* WHAT TO PRODUCE
Reproduce each of the following records verbatim, keeping every line and its order unchanged.

* EXCERPTED RECORDS
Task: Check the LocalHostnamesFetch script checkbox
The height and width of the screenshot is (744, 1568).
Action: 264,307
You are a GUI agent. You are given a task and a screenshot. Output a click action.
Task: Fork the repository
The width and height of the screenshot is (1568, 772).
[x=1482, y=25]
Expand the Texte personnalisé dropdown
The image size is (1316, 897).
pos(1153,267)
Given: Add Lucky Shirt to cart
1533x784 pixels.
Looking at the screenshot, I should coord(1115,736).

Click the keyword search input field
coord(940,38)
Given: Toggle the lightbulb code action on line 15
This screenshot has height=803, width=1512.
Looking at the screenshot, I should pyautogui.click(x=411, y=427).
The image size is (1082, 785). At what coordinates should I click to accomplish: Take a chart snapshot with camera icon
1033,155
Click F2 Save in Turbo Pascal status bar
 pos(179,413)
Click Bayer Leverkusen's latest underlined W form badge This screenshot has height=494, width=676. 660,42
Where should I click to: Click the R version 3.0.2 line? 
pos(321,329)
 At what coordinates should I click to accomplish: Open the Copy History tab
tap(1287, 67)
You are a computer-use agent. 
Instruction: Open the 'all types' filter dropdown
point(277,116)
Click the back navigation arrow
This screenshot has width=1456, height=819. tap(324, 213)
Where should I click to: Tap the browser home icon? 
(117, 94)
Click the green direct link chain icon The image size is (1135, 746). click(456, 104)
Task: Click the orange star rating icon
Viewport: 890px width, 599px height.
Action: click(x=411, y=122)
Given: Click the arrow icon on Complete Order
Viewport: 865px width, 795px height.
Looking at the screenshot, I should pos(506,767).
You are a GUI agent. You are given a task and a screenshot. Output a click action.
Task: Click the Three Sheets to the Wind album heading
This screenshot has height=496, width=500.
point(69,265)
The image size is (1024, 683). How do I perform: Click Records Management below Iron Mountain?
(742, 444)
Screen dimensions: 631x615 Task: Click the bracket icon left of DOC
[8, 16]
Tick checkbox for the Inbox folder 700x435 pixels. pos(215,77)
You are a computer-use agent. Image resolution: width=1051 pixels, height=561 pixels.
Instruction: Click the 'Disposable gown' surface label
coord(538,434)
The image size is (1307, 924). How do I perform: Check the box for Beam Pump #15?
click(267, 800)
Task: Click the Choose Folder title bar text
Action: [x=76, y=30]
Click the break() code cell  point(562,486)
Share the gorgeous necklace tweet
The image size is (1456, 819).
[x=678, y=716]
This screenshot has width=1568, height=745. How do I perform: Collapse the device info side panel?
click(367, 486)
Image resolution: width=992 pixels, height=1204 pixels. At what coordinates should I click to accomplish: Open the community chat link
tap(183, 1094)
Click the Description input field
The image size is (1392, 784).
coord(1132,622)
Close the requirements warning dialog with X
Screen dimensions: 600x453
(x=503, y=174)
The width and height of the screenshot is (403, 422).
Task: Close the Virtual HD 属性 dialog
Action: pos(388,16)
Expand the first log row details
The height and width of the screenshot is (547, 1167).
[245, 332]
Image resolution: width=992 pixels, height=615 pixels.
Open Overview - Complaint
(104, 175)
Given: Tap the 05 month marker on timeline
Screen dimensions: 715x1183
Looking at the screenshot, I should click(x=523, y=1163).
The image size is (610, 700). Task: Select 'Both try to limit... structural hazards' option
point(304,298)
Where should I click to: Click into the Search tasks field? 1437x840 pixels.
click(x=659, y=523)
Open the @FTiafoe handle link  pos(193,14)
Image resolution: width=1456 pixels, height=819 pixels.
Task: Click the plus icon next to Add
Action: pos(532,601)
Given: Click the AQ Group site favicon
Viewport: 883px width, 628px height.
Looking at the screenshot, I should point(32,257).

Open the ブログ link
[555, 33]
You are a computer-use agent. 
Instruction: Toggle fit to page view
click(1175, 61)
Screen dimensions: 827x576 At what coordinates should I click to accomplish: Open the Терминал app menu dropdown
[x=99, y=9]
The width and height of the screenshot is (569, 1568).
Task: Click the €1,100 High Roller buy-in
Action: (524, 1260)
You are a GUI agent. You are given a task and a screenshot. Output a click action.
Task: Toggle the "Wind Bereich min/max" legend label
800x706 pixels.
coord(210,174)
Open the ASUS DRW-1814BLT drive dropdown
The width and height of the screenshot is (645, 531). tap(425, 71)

* FINISHED ANSWER
Task: Check the LocalHostnamesFetch script checkbox
The height and width of the screenshot is (744, 1568).
Action: 264,307
You are a GUI agent. You are given a task and a screenshot. Output a click action.
Task: Fork the repository
The width and height of the screenshot is (1568, 772).
[x=1482, y=25]
Expand the Texte personnalisé dropdown
The image size is (1316, 897).
pos(1153,267)
Given: Add Lucky Shirt to cart
1533x784 pixels.
Looking at the screenshot, I should coord(1115,736).

Click the keyword search input field
coord(940,38)
Given: Toggle the lightbulb code action on line 15
This screenshot has height=803, width=1512.
Looking at the screenshot, I should pyautogui.click(x=411, y=427).
The image size is (1082, 785). At what coordinates should I click to accomplish: Take a chart snapshot with camera icon
1033,155
Click F2 Save in Turbo Pascal status bar
 pos(179,413)
Click Bayer Leverkusen's latest underlined W form badge This screenshot has height=494, width=676. 660,42
Where should I click to: Click the R version 3.0.2 line? 
pos(321,329)
 At what coordinates should I click to accomplish: Open the Copy History tab
tap(1287, 67)
You are a computer-use agent. 
Instruction: Open the 'all types' filter dropdown
point(277,116)
Click the back navigation arrow
This screenshot has width=1456, height=819. tap(324, 213)
Where should I click to: Tap the browser home icon? 
(117, 94)
Click the green direct link chain icon The image size is (1135, 746). click(456, 104)
Task: Click the orange star rating icon
Viewport: 890px width, 599px height.
Action: click(x=411, y=122)
Given: Click the arrow icon on Complete Order
Viewport: 865px width, 795px height.
Looking at the screenshot, I should pos(506,767).
You are a GUI agent. You are given a task and a screenshot. Output a click action.
Task: Click the Three Sheets to the Wind album heading
This screenshot has height=496, width=500.
point(69,265)
The image size is (1024, 683). How do I perform: Click Records Management below Iron Mountain?
(742, 444)
Screen dimensions: 631x615 Task: Click the bracket icon left of DOC
[8, 16]
Tick checkbox for the Inbox folder 700x435 pixels. pos(215,77)
You are a computer-use agent. Image resolution: width=1051 pixels, height=561 pixels.
Instruction: Click the 'Disposable gown' surface label
coord(538,434)
The image size is (1307, 924). How do I perform: Check the box for Beam Pump #15?
click(267, 800)
Task: Click the Choose Folder title bar text
Action: [x=76, y=30]
Click the break() code cell  point(562,486)
Share the gorgeous necklace tweet
The image size is (1456, 819).
[x=678, y=716]
This screenshot has width=1568, height=745. How do I perform: Collapse the device info side panel?
click(367, 486)
Image resolution: width=992 pixels, height=1204 pixels. At what coordinates should I click to accomplish: Open the community chat link
tap(183, 1094)
Click the Description input field
The image size is (1392, 784).
coord(1132,622)
Close the requirements warning dialog with X
Screen dimensions: 600x453
(x=503, y=174)
The width and height of the screenshot is (403, 422).
Task: Close the Virtual HD 属性 dialog
Action: pos(388,16)
Expand the first log row details
The height and width of the screenshot is (547, 1167).
[245, 332]
Image resolution: width=992 pixels, height=615 pixels.
Open Overview - Complaint
(104, 175)
Given: Tap the 05 month marker on timeline
Screen dimensions: 715x1183
Looking at the screenshot, I should click(x=523, y=1163).
The image size is (610, 700). Task: Select 'Both try to limit... structural hazards' option
point(304,298)
Where should I click to: Click into the Search tasks field? 1437x840 pixels.
click(x=659, y=523)
Open the @FTiafoe handle link  pos(193,14)
Image resolution: width=1456 pixels, height=819 pixels.
Task: Click the plus icon next to Add
Action: pos(532,601)
Given: Click the AQ Group site favicon
Viewport: 883px width, 628px height.
Looking at the screenshot, I should point(32,257).

Open the ブログ link
[555, 33]
You are a computer-use agent. 
Instruction: Toggle fit to page view
click(1175, 61)
Screen dimensions: 827x576 At what coordinates should I click to accomplish: Open the Терминал app menu dropdown
[x=99, y=9]
The width and height of the screenshot is (569, 1568).
Task: Click the €1,100 High Roller buy-in
Action: (524, 1260)
You are a GUI agent. You are given a task and a screenshot. Output a click action.
Task: Toggle the "Wind Bereich min/max" legend label
800x706 pixels.
coord(210,174)
Open the ASUS DRW-1814BLT drive dropdown
The width and height of the screenshot is (645, 531). tap(425, 71)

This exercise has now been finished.